§ Required work
Copy the lines of the listing from the one containing "Read More → (57, 434)" through the one containing "通知公告 (340, 71)", keeping both ends, and leave the pictures out of your answer.

§ Provided data
— begin —
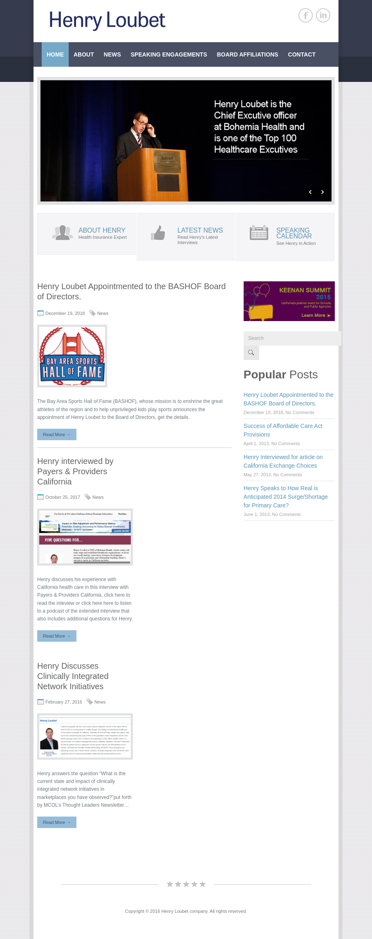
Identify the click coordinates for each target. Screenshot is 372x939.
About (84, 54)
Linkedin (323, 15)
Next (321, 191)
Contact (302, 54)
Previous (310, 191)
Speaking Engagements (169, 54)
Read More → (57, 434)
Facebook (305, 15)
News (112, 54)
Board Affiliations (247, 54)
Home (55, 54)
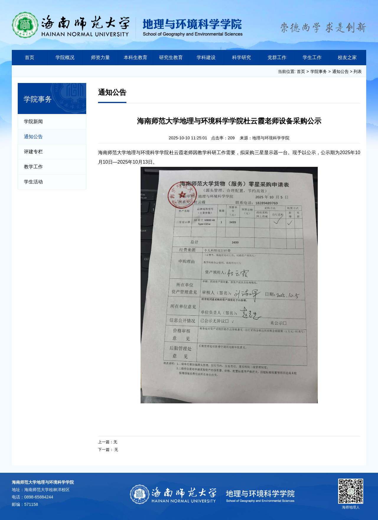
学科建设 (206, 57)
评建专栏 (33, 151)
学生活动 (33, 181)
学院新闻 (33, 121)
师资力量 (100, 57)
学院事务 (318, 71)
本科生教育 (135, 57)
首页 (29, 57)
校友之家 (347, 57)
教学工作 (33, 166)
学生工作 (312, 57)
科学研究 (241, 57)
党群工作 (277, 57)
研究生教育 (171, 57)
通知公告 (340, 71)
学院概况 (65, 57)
— end —
— begin —
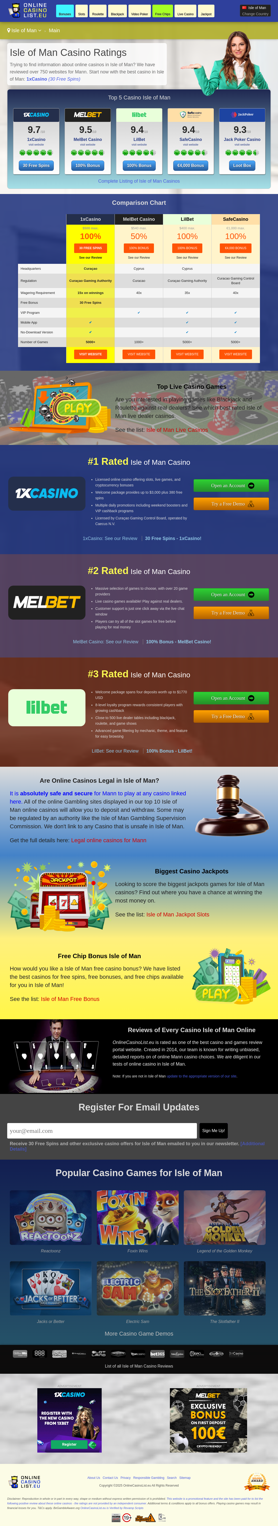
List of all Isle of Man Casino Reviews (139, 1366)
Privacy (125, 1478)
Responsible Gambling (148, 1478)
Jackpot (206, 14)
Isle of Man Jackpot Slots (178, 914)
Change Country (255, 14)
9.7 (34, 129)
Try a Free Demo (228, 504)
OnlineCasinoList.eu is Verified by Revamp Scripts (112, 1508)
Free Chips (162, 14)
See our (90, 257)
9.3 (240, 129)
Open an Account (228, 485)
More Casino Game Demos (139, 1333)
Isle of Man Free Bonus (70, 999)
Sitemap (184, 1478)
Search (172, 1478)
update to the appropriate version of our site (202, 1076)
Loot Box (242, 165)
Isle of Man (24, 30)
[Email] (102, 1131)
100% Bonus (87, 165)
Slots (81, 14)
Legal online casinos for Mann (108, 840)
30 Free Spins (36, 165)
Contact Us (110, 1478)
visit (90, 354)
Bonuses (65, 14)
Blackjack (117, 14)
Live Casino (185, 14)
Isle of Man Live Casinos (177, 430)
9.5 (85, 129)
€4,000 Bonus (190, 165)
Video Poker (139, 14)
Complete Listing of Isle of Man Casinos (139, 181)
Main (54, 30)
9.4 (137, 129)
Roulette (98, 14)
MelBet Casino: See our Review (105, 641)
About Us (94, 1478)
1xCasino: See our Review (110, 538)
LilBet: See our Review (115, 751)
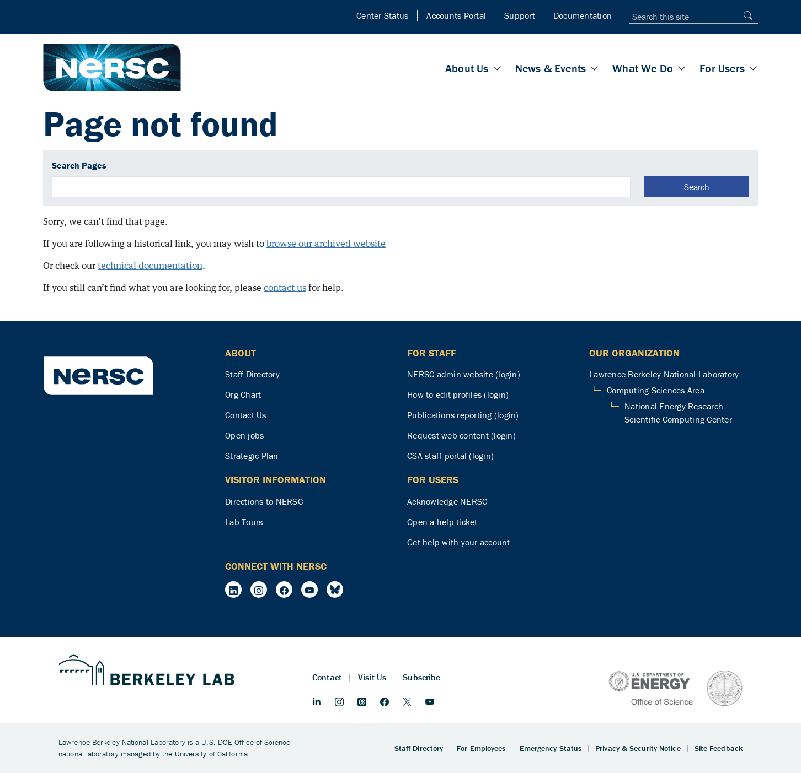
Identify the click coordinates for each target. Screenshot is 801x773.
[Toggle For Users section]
— end —
§ Solution
Read More → (57, 434)
Facebook (305, 15)
News (112, 54)
Board Affiliations (247, 54)
Home (55, 54)
学科建设 (206, 57)
评建专栏 (33, 151)
学生活动 (33, 181)
学院新闻 (33, 121)
师资力量 (100, 57)
学院事务 (318, 71)
本科生教育 (135, 57)
首页 (29, 57)
校友之家 (347, 57)
教学工作 (33, 166)
学生工作 (312, 57)
科学研究 (241, 57)
党群工作 (277, 57)
研究生教育 (171, 57)
通知公告 (340, 71)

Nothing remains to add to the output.